Exercise:
According to the Neanderthal passage below, in what year was a Neanderthal skull found in a limestone grotto in Germany?

Text shown:
+ + + +

The Caveman Convention
IT'S NOT AS IF ANTHROPOLOGISTS haven't had ample time to fathom the mysteries of the Neanderthals. A Neanderthal skull was discovered in a limestone grotto in Germany way back in 1856 -- the first fossil of an extinct human ancestor ever identified. Since then, researchers have deduced that Neanderthals lived from about 100,000 until 35,000 years ago, spreading from the Near East to central Asia and the Atlantic shores of Spain. Anatomically, they were nearly identical to today's Homo sapiens, except for their linebackerlike build, lack of a chin and brow ridges as prominent as eaves. Scientists also know that Neanderthals were not the brutes of myth. They buried their dead with care and looked after the sick and the lame. But there's lots more that anthropologists don't know, such as how Neanderthals interacted with the more modern humans, arrivistes known as Cro-Magnons, with whom they shared the Near East and Europe for millennia. Did they interbreed? Do battle? Flee one another?

+ + + +

Provided data:

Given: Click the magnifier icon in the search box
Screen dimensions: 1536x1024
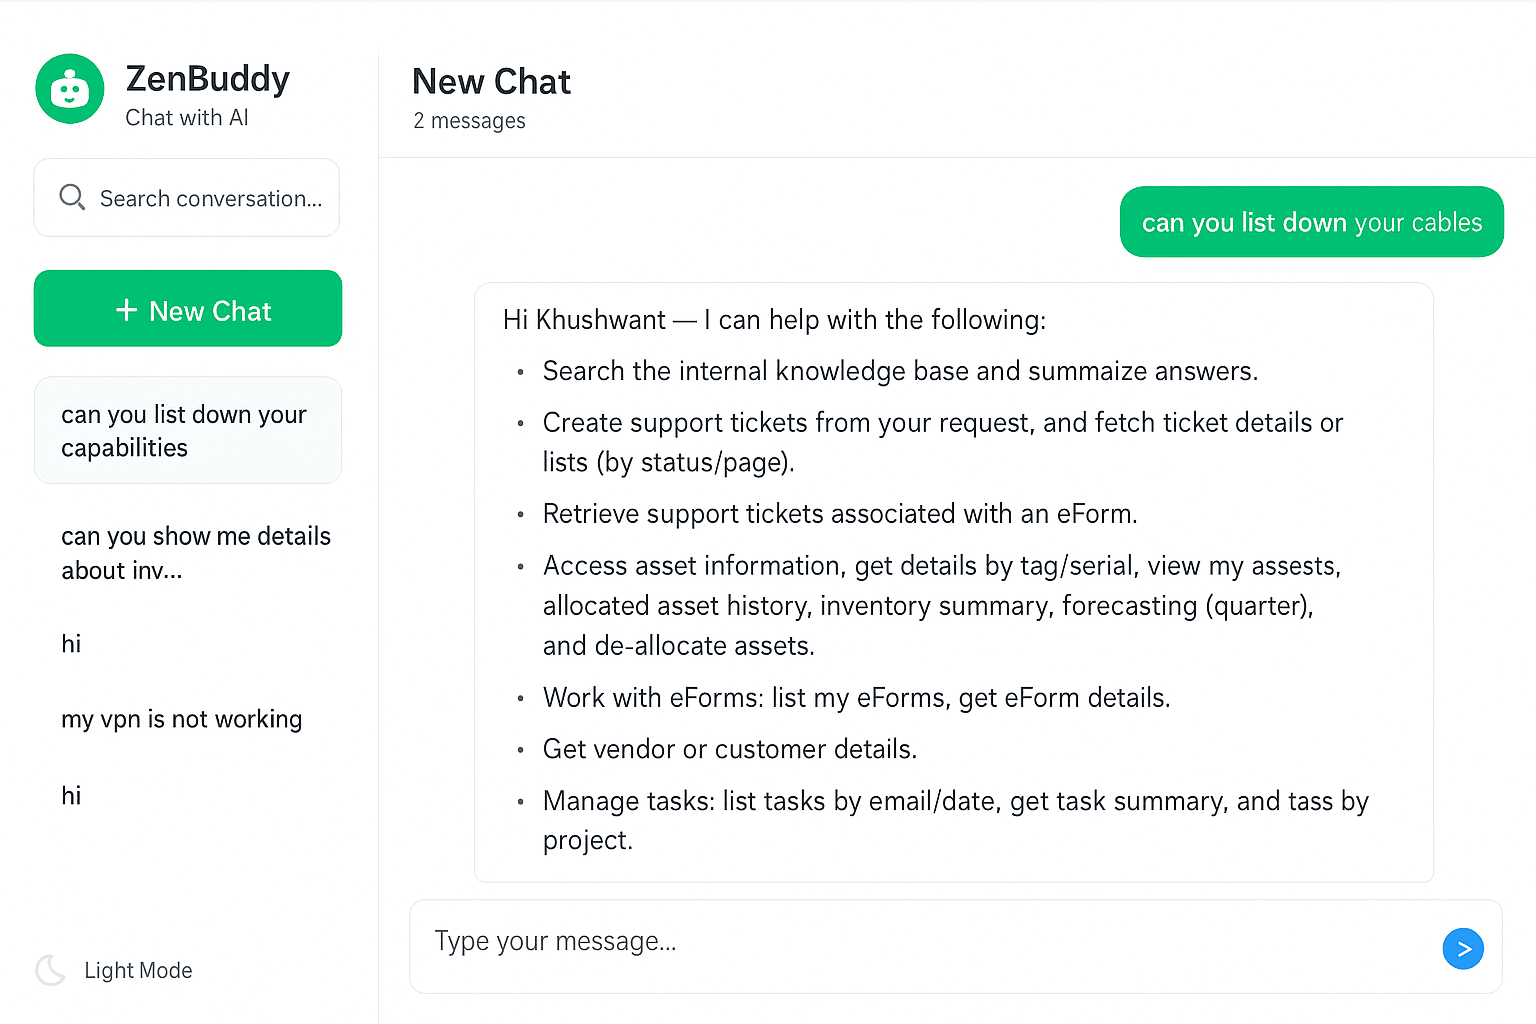Looking at the screenshot, I should point(72,197).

+ + + +

Answer to the exercise:
1856